[Collected data]
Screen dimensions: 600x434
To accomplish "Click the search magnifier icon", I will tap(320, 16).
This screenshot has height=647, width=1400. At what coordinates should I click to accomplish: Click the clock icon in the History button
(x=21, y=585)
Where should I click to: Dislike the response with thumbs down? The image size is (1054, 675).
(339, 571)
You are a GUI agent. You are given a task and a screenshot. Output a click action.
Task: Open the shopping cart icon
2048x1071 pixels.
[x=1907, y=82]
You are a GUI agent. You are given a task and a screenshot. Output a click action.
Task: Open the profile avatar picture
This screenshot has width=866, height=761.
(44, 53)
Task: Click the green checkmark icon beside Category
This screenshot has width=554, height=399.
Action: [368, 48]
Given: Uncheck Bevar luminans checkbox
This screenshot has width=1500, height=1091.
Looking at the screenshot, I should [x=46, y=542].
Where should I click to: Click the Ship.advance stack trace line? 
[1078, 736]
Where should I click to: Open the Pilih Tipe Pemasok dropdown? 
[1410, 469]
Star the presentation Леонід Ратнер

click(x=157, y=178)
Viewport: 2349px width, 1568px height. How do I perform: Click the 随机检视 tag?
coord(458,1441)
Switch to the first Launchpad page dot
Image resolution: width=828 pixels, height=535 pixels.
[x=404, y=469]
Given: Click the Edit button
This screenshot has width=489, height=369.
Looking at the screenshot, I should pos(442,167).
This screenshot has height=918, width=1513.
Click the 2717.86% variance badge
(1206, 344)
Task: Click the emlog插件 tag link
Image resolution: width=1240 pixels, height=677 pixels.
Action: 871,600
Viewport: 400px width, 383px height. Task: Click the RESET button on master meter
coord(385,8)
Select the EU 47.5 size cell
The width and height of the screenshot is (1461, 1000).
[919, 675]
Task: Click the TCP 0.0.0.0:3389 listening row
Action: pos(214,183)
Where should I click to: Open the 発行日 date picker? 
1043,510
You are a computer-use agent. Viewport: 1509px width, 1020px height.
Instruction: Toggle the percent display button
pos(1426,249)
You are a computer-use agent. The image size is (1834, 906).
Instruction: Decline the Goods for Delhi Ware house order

• [YOUR INSTRUCTIONS]: Please repeat each line from the one with "You are a computer-use agent. The" through the last line of the data above, and add nothing.

• [OUTPUT BELOW]:
You are a computer-use agent. The image size is (1834, 906).
Instruction: Decline the Goods for Delhi Ware house order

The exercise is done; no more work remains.